■ Assignment ■
Quote, word for word, the line containing "Screen dimensions: 702x402" and all lines that follow it to the end of the records, with no pictures.
——————————
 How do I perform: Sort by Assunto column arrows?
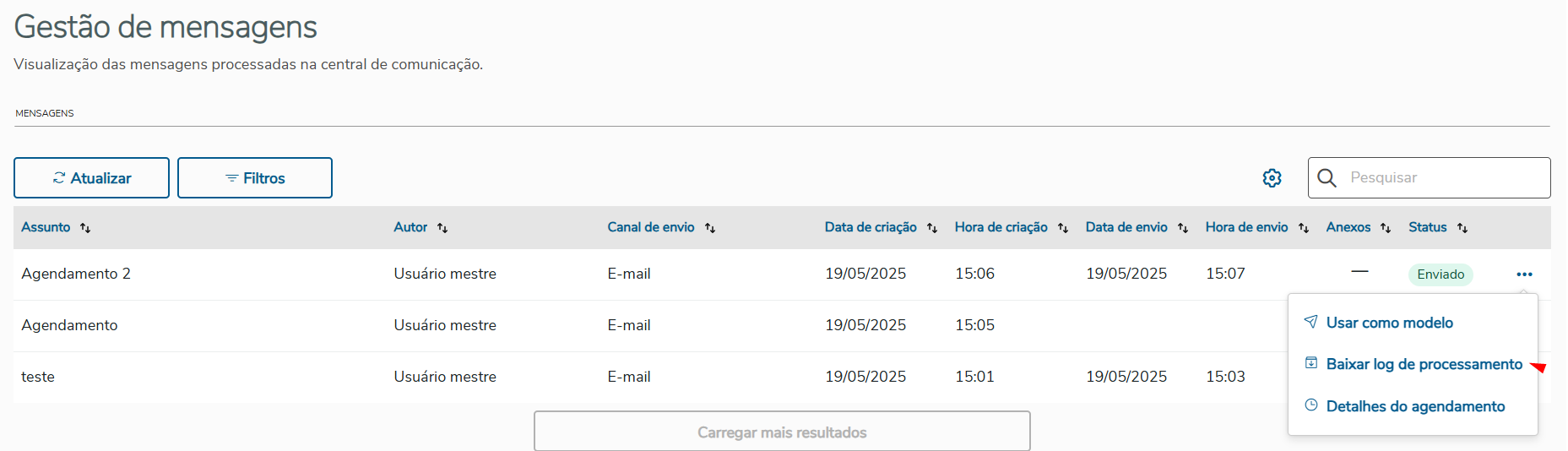pyautogui.click(x=85, y=228)
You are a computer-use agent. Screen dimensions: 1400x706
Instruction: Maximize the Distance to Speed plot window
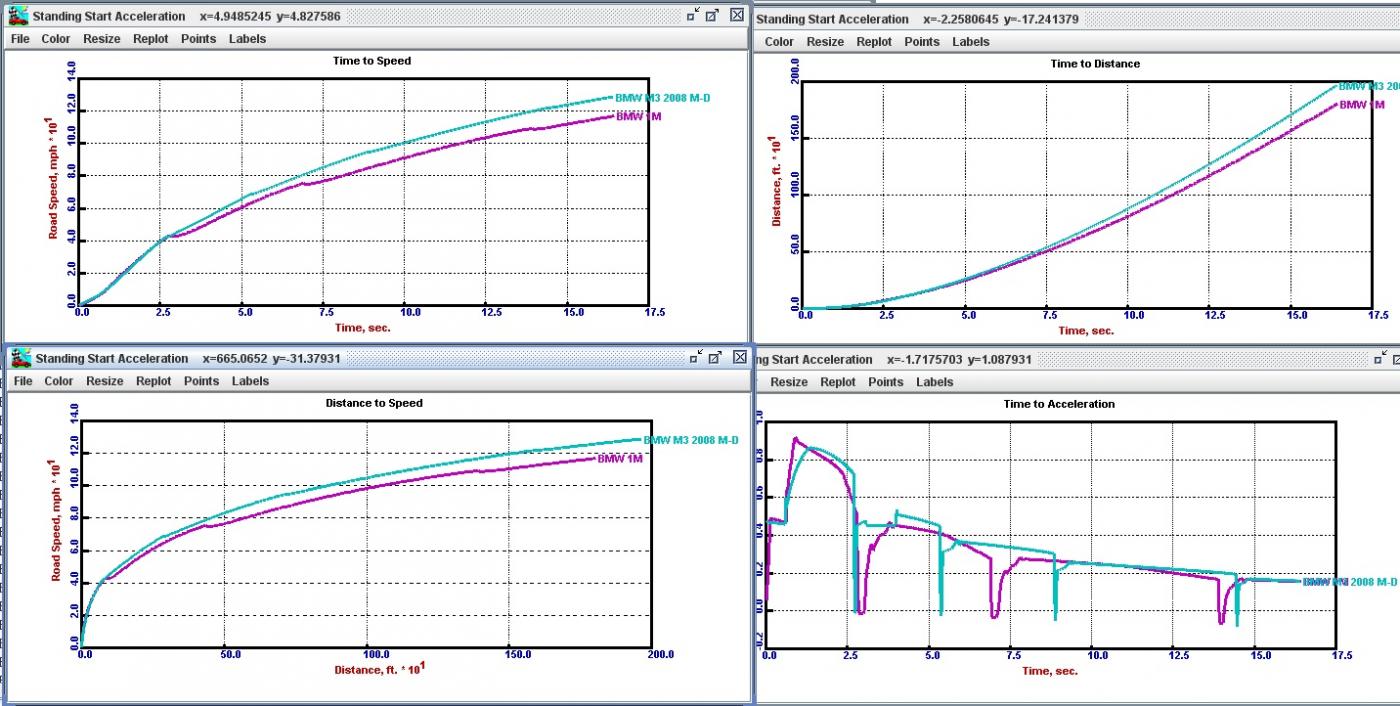[x=716, y=357]
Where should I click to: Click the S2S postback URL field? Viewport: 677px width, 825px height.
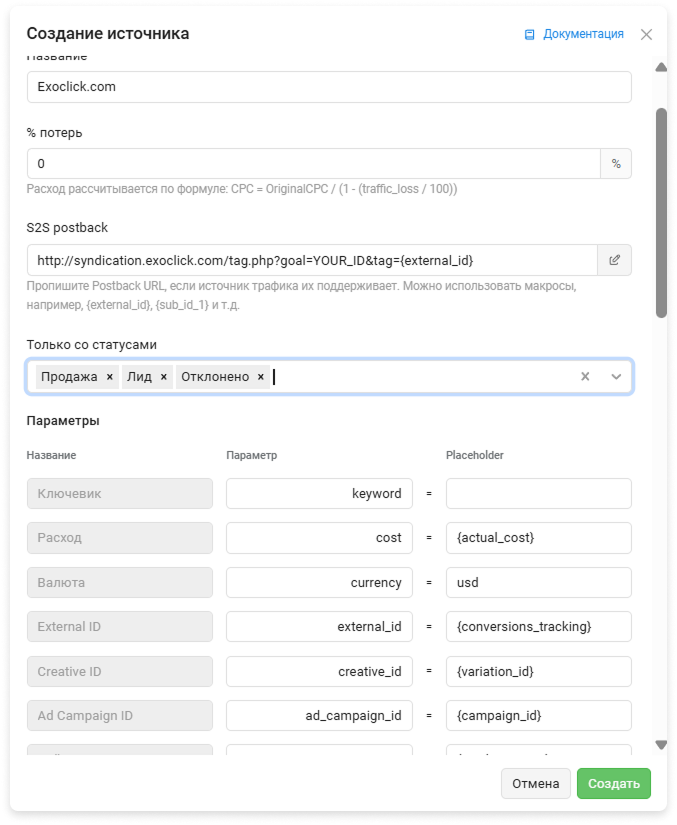[x=312, y=260]
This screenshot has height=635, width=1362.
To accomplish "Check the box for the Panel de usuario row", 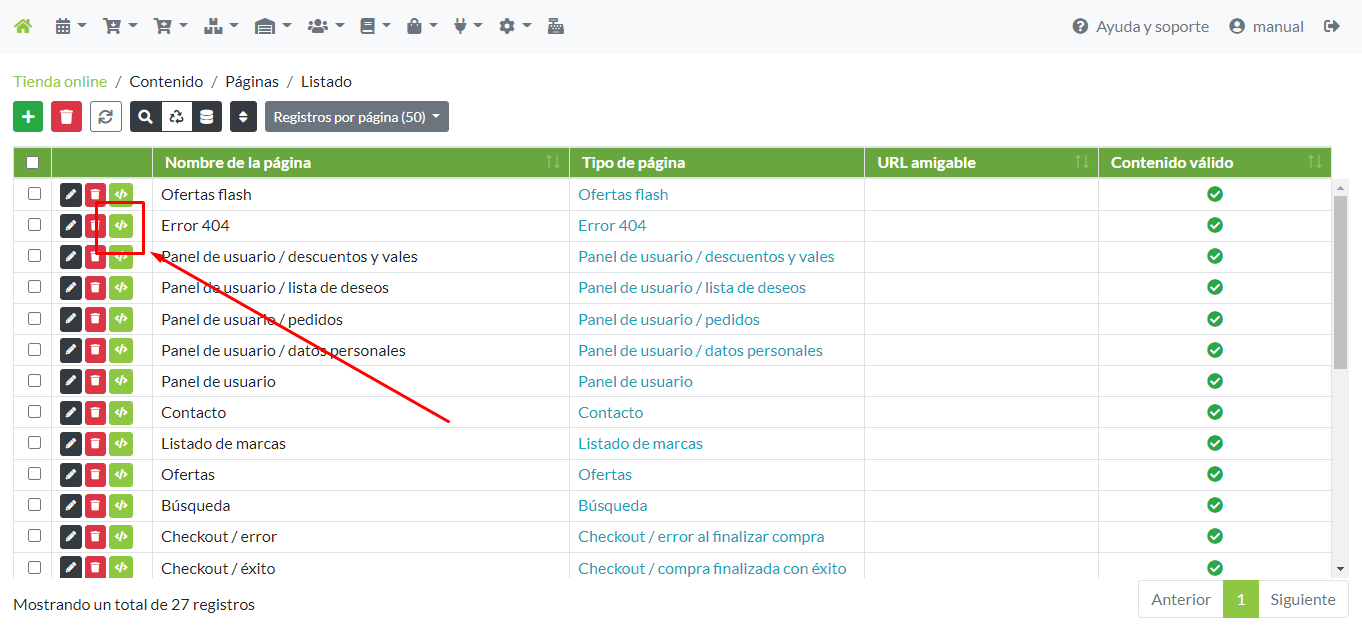I will tap(34, 381).
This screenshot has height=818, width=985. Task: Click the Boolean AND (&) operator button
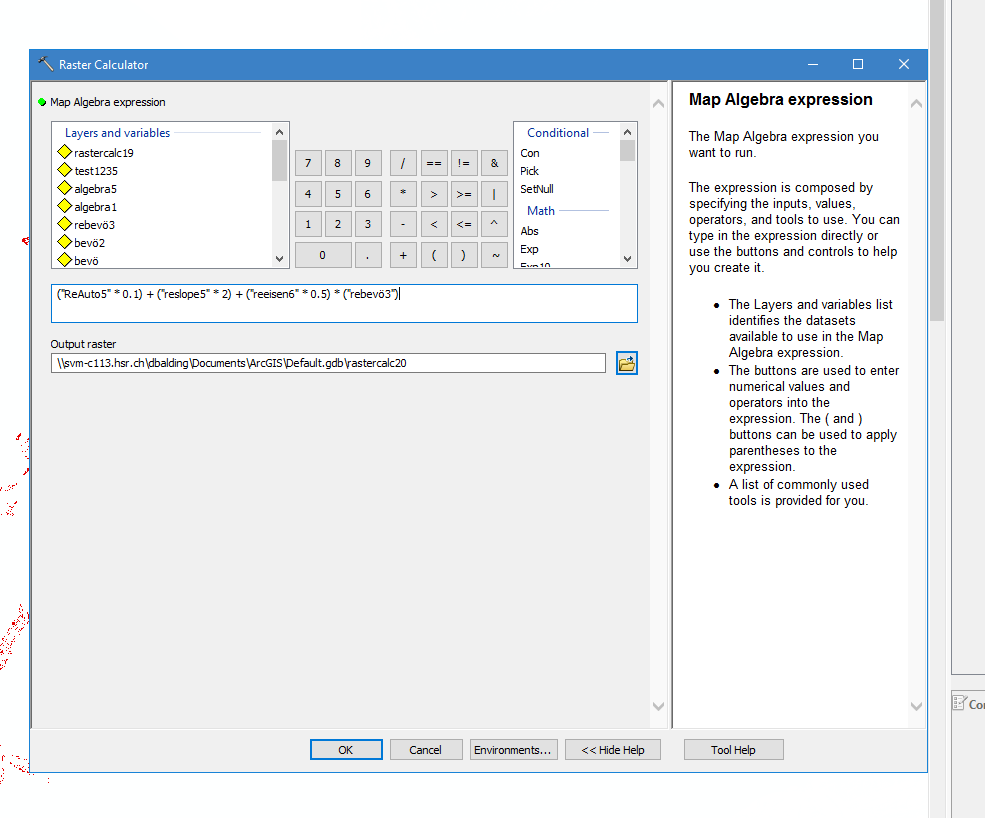[494, 163]
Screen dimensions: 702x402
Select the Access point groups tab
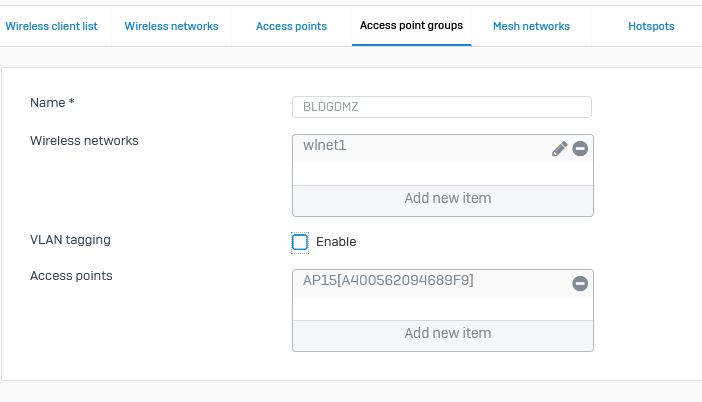[411, 26]
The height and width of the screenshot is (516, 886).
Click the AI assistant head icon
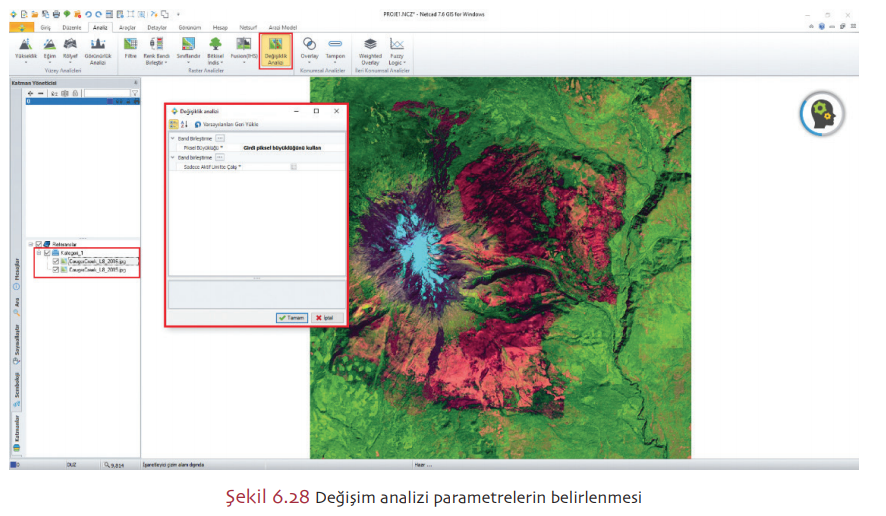pos(822,113)
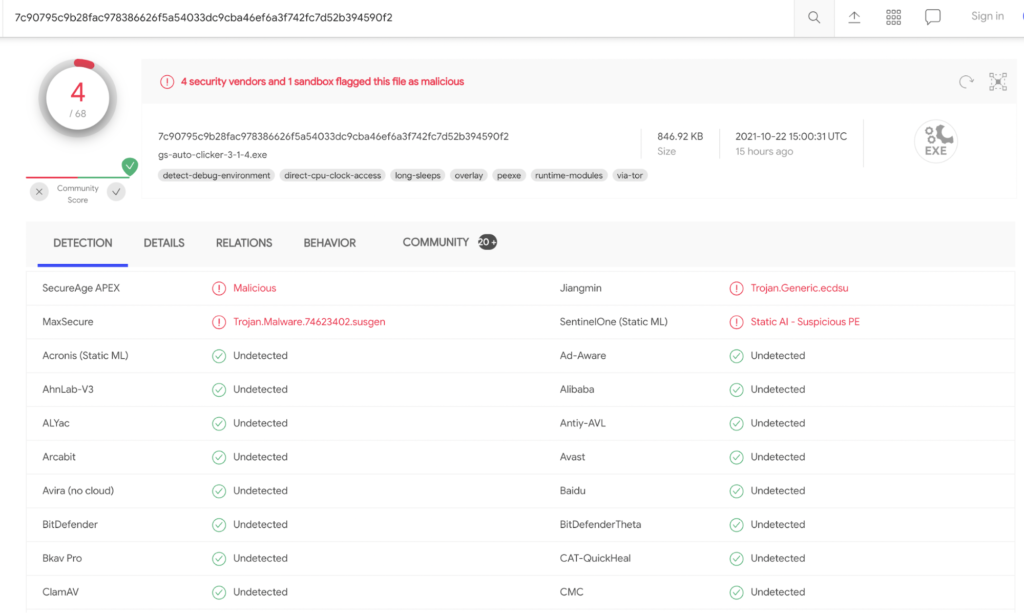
——————————
■ Solution to this problem ■
Screen dimensions: 702x402
Select the Access point groups tab
[411, 26]
The height and width of the screenshot is (516, 886).
Click the AI assistant head icon
pos(822,113)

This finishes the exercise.